Chronic diseases such as type 2 diabetes and inflammatory disorders significantly impact global health. They account for a large number of health-related complications and mortalities across the world, causing considerable physical and financial strain. Furthermore, the prevalence of these diseases is on the rise.

Finding effective treatments for chronic diseases has been a challenge due to the lack of a single identifiable cause, such as a specific gene mutation. However, a new study led by Richard Young from the Whitehead Institute, recently published in the journal Cell, suggests that many chronic diseases may share a common factor: decreased protein mobility. This implies that when cells are in a chronic disease state, roughly half of all active proteins slow down, affecting their functions. This discovery highlights protein mobility as a potential therapeutic target for chronic diseases.

In the study, Young’s team, including postdoc Alessandra Dall’Agnese and other colleagues, discovered this common protein mobility issue, which they refer to as proteolethargy. They explain its cause, how it leads to cell dysfunction, and propose a new treatment approach for chronic diseases.

Dall’Agnese expresses hope that this discovery could lead to a new category of drugs that enhance protein mobility, potentially benefiting patients with various diseases sharing this common factor.

To understand how decreased protein mobility can cause cell dysfunction, Dall’Agnese explains that each cell can be thought of as a small city, with proteins acting as the workforce. When protein movement slows down, similar to a traffic jam in a city, all operations in the cell are affected, mirroring the widespread issues seen in chronic diseases.

The team first suspected a protein mobility issue in chronic diseases while studying the changes in insulin receptors in diabetic patients. This led them to investigate a range of proteins involved in diverse cellular functions. They found that most of these proteins displayed reduced mobility in disease-afflicted cells, linking protein slowdown to disease pathology.
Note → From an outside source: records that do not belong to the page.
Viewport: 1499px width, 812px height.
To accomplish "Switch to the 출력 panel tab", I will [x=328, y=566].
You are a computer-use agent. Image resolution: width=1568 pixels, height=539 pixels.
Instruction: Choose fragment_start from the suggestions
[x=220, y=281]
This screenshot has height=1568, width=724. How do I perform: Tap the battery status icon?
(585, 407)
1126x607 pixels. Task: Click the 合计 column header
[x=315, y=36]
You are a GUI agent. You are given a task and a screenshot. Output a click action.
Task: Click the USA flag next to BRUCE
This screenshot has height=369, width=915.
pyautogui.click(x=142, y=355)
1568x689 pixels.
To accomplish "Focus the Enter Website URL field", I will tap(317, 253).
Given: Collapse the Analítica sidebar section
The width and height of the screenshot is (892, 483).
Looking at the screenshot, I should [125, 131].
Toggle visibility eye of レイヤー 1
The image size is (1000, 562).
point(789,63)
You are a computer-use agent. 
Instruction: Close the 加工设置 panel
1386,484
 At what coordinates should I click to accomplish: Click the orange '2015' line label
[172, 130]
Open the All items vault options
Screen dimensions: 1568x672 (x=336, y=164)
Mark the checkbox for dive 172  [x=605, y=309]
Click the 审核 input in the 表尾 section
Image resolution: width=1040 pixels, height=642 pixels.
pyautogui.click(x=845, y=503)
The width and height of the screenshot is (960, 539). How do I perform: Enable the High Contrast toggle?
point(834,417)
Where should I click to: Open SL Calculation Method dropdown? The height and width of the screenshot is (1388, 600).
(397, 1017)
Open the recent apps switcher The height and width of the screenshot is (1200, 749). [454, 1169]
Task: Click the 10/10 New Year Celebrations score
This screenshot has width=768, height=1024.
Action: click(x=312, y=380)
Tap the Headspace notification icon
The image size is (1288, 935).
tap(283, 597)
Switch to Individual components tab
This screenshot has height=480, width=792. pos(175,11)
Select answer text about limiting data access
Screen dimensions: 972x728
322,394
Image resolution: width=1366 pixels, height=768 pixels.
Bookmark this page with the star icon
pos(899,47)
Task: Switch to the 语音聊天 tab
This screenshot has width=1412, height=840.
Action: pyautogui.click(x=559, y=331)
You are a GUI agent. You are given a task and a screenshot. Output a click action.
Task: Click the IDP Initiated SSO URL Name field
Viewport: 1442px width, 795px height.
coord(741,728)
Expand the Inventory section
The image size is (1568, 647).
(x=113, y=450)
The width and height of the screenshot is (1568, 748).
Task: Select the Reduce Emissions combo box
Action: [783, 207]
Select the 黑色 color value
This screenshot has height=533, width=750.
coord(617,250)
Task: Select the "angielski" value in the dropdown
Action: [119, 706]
The researchers then set out to identify what was causing the proteins to slow down. They found that high levels of reactive oxygen species (ROS), molecules that can interfere with other molecules and their chemical reactions, were to blame for the protein mobility defect.

Not all proteins, however, slowed down in the presence of ROS. The only exception in their study was a protein that lacked cysteines, a type of amino acid susceptible to interference from ROS. When ROS causes cysteines from two proteins to bond, it slows down the proteins, explaining the reduced mobility.

These findings suggest that decreased protein mobility due to oxidative stress could be a major factor behind the symptoms of chronic diseases. This is promising for the development of therapies to restore protein mobility. The team found that treating cells with an antioxidant drug, N-acetyl cysteine, partially restored protein mobility.

Young and his team are now focusing on finding drugs that can efficiently reduce ROS and restore protein mobility. They are also investigating other diseases that may involve protein mobility, and exploring the role of reduced protein mobility in aging.

Young expresses hope that the discovery of proteolethargy and its potential contribution to chronic diseases will revolutionize the development of treatments effective across various chronic conditions.